| AIM OF THE EXERCISE |
The response must reproduce every record in full.

Collected data entries:
==================================================
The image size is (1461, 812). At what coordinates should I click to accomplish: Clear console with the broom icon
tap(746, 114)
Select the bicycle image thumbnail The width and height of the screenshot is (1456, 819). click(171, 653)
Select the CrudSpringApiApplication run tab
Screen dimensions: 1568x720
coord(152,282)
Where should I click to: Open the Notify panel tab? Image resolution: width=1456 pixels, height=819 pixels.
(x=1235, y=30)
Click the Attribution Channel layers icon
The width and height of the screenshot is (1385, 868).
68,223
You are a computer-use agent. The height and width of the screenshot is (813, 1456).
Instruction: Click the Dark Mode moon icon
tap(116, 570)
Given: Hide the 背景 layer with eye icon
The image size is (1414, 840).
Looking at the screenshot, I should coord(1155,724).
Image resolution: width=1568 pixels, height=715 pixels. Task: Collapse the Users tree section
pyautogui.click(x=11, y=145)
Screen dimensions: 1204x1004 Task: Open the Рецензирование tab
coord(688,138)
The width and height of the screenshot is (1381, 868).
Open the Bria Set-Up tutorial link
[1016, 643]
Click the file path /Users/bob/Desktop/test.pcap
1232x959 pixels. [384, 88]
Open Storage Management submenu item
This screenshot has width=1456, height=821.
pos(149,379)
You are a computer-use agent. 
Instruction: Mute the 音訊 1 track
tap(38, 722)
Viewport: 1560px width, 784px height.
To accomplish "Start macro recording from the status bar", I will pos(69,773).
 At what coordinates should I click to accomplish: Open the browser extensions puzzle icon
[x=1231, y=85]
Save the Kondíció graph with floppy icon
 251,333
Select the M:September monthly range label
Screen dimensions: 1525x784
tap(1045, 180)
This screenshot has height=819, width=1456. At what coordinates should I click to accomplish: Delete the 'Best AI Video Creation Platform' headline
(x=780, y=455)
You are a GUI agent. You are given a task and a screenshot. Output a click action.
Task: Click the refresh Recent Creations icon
==================================================
| EXPECTED ANSWER |
The image size is (1461, 812). At what coordinates should I click to accomplish: Clear console with the broom icon
tap(746, 114)
Select the bicycle image thumbnail The width and height of the screenshot is (1456, 819). click(171, 653)
Select the CrudSpringApiApplication run tab
Screen dimensions: 1568x720
coord(152,282)
Where should I click to: Open the Notify panel tab? Image resolution: width=1456 pixels, height=819 pixels.
(x=1235, y=30)
Click the Attribution Channel layers icon
The width and height of the screenshot is (1385, 868).
68,223
You are a computer-use agent. The height and width of the screenshot is (813, 1456).
Instruction: Click the Dark Mode moon icon
tap(116, 570)
Given: Hide the 背景 layer with eye icon
The image size is (1414, 840).
Looking at the screenshot, I should coord(1155,724).
Image resolution: width=1568 pixels, height=715 pixels. Task: Collapse the Users tree section
pyautogui.click(x=11, y=145)
Screen dimensions: 1204x1004 Task: Open the Рецензирование tab
coord(688,138)
The width and height of the screenshot is (1381, 868).
Open the Bria Set-Up tutorial link
[1016, 643]
Click the file path /Users/bob/Desktop/test.pcap
1232x959 pixels. [384, 88]
Open Storage Management submenu item
This screenshot has width=1456, height=821.
pos(149,379)
You are a computer-use agent. 
Instruction: Mute the 音訊 1 track
tap(38, 722)
Viewport: 1560px width, 784px height.
To accomplish "Start macro recording from the status bar", I will pos(69,773).
 At what coordinates should I click to accomplish: Open the browser extensions puzzle icon
[x=1231, y=85]
Save the Kondíció graph with floppy icon
 251,333
Select the M:September monthly range label
Screen dimensions: 1525x784
tap(1045, 180)
This screenshot has height=819, width=1456. At what coordinates should I click to accomplish: Delete the 'Best AI Video Creation Platform' headline
(x=780, y=455)
You are a GUI agent. You are given a task and a screenshot. Output a click action.
Task: Click the refresh Recent Creations icon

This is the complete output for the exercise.